Obwohl viele zeitgenössische große Sprachmodelle (LLMs) längere Eingaben verarbeiten können, haben sie immer noch Schwierigkeiten, Informationen innerhalb des langen Kontexts vollständig zu nutzen, was als das "lost-in-the-middle"-Problem bekannt ist. Wir vermuten, dass dies auf unzureichende explizite Überwachung während des Trainings mit langem Kontext zurückzuführen ist, was es versäumt zu betonen, dass jede Position in einem langen Kontext wichtige Informationen enthalten kann. Basierend auf dieser Intuition präsentiert unsere Studie das informationsintensive (IN2) Training, eine rein datengetriebene Lösung zur Überwindung des "lost-in-the-middle"-Problems. Speziell nutzt das IN2-Training einen synthetisierten Frage-Antwort-Datensatz mit langem Kontext, bei dem die Antwort (1) ein feingranulares Informationsbewusstsein über ein kurzes Segment (~128 Tokens) innerhalb eines synthetisierten langen Kontexts (4K-32K Tokens) erfordert und (2) die Integration und Schlussfolgerung von Informationen aus zwei oder mehr kurzen Segmenten.

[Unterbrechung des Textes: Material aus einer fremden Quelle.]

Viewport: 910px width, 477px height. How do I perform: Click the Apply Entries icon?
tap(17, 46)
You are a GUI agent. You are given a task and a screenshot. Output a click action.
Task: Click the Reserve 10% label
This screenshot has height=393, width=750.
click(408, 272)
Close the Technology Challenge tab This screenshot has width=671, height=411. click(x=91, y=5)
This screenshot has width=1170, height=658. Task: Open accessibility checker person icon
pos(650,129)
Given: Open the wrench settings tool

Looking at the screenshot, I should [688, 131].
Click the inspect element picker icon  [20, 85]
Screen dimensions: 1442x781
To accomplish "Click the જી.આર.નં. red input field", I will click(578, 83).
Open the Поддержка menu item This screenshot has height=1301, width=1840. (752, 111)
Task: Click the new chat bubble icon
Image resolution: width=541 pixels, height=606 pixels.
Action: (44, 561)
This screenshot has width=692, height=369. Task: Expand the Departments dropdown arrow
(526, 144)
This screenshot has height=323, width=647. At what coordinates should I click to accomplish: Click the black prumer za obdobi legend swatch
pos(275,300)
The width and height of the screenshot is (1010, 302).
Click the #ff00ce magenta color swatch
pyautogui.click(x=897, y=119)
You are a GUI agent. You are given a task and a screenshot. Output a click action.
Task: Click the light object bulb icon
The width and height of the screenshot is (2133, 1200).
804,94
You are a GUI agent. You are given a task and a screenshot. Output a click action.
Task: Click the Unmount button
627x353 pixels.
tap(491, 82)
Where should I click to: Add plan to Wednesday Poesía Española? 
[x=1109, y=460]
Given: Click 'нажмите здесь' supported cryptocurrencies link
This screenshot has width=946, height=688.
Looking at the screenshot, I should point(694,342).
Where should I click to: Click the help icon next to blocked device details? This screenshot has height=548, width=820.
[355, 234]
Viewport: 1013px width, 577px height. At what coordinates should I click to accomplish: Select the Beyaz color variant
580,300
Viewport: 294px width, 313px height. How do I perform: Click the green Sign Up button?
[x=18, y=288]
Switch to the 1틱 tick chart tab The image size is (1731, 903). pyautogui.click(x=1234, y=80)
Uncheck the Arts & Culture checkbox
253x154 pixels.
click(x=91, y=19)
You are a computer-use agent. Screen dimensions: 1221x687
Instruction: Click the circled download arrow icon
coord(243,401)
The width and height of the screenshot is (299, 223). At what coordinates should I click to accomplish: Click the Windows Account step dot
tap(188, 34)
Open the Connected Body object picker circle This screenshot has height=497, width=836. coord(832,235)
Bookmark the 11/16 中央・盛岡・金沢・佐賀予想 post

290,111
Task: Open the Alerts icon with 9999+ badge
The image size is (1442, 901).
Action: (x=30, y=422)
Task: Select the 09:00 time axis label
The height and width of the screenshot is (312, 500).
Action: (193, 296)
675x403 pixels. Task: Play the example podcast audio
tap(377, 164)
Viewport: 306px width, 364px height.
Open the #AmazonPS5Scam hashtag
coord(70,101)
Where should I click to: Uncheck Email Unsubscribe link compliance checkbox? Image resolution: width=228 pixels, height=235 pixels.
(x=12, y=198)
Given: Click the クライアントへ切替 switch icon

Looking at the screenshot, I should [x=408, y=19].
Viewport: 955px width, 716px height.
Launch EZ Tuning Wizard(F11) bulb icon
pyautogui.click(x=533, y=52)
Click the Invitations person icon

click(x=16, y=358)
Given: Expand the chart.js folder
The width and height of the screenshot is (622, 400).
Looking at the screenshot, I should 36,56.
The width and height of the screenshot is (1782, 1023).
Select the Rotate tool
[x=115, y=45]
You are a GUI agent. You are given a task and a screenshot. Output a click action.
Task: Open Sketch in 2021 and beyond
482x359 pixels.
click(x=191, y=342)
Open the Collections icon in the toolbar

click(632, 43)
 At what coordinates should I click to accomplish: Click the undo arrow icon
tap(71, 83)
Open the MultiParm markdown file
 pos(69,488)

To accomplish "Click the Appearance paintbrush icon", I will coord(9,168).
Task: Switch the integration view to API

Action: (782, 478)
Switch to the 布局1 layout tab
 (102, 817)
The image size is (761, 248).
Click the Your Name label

Durch die Anwendung dieses informationsintensiven Trainings auf Mistral-7B präsentieren wir FILM-7B (FILl-in-the-Middle). Um die Fähigkeit von FILM-7B zur Nutzung langer Kontexte gründlich zu bewerten, entwerfen wir drei Untersuchungsaufgaben, die verschiedene Kontextstile (Dokument, Code und strukturierte Datenkontexte) und Informationsabrufmuster (vorwärts, rückwärts und bidirektionaler Abruf) umfassen. Die Untersuchungsergebnisse zeigen, dass FILM-7B robust Informationen aus verschiedenen Positionen in seinem 32K-Kontextfenster abrufen kann. Über diese Untersuchungsaufgaben hinaus verbessert FILM-7B signifikant die Leistung bei realen langen Kontextaufgaben (z. B. 23,5 -> 26,9 F1-Score bei NarrativeQA), während es eine vergleichbare Leistung bei kurzen Kontextaufgaben beibehält (z. B. 59,3 -> 59,2 Genauigkeit bei MMLU). Github-Link: https://github.com/microsoft/FILM.

English

While many contemporary large language models (LLMs) can process lengthy input, they still struggle to fully utilize information within the long context, known as the lost-in-the-middle challenge. We hypothesize that it stems from insufficient explicit supervision during the long-context training, which fails to emphasize that any position in a long context can hold crucial information. Based on this intuition, our study presents information-intensive (IN2) training, a purely data-driven solution to overcome lost-in-the-middle. Specifically, IN2 training leverages a synthesized long-context question-answer dataset, where the answer requires (1) fine-grained information awareness on a short segment (~128 tokens) within a synthesized long context (4K-32K tokens), and (2) the integration and reasoning of information from two or more short segments. Through applying this information-intensive training on Mistral-7B, we present FILM-7B (FILl-in-the-Middle). To thoroughly assess the ability of FILM-7B for utilizing long contexts, we design three probing tasks that encompass various context styles (document, code, and structured-data context) and information retrieval patterns (forward, backward, and bi-directional retrieval). The probing results demonstrate that FILM-7B can robustly retrieve information from different positions in its 32K context window. Beyond these probing tasks, FILM-7B significantly improves the performance on real-world long-context tasks (e.g., 23.5->26.9 F1 score on NarrativeQA), while maintaining a comparable performance on short-context tasks (e.g., 59.3->59.2 accuracy on MMLU). Github Link: https://github.com/microsoft/FILM.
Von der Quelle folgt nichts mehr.